大きさ1ミリの世界最小サイズの葛飾北斎の版画をフルカラーで印刷できた―。チョウやクジャクの羽などが光を反射して鮮やかな色彩を放つ構造を人工的につくって、インキを使わずに高画質の絵柄などを印刷する技術を開発した、と京都大学高等研究院の研究グループが発表した。研究成果は20日発行の英科学誌ネイチャーに掲載された。
新技術を開発したのは、京都大学高等研究院物質―細胞統合システム拠点(iCeMS)のシバニア・イーサン教授と伊藤真陽特定助教らの研究グループ。
チョウやクジャクの羽やコガネムシ、熱帯魚などの表面はミクロな「多層構造」が光を反射して玉虫色の鮮やかな色彩を放つ。これは色素による「色素色」に対して「構造色」と呼ばれる。研究グループはこの構造色を人工的につくって印刷するという新技術の開発を目指して研究開発を続けた。

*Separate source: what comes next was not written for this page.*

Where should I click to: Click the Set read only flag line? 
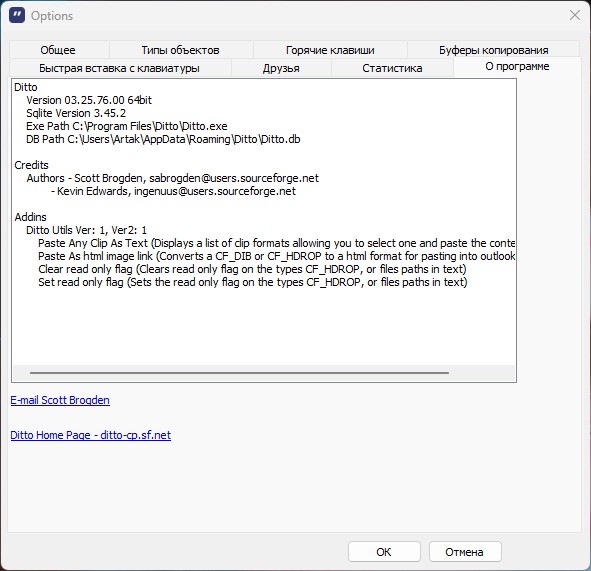253,282
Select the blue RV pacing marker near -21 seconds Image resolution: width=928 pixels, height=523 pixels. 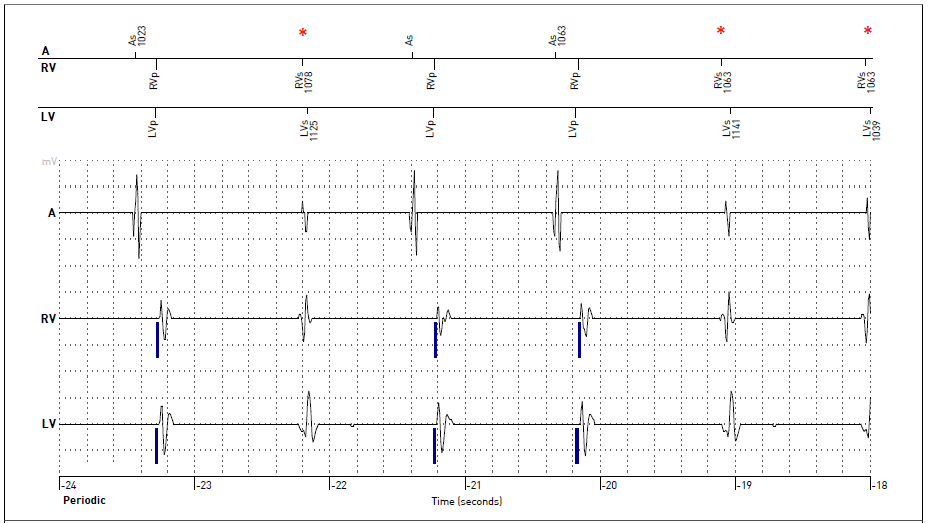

ポリマー(高分子)は圧力を受けると亀裂が入った細い繊維に構造変化する。研究グループは、構造変化すると特定の色の光を反射して発色することに着目した。そしてOM(Organized Microfibrillation)技術という特殊な方法を使い、ポリマーにさまざまな波長の光を当てるなどして多層構造を作製。青から赤まで全ての可視光を発色させることに成功した。この方法で葛飾北斎の版画「神奈川沖浪裏」やフェルメールの名画「真珠の耳飾りの少女」を1ミリ平方ミリ程度で印刷できたという。
研究グループによると、OM技術のおかげで動物のように構造色を出す多層構造を人工的につくることが可能になり、インクを使わないカラー印刷を色彩鮮やかに高い画像解像度でできるようになった。模造しにくい紙幣の印刷といった特殊な印刷のほか、今後の研究の進展により医療など幅広い分野で多様な応用が期待できるという。
この研究は、科学技術振興機構(JST)戦略的創造研究推進事業さきがけ「超空間制御と革新的機能創成」の一環として行われた。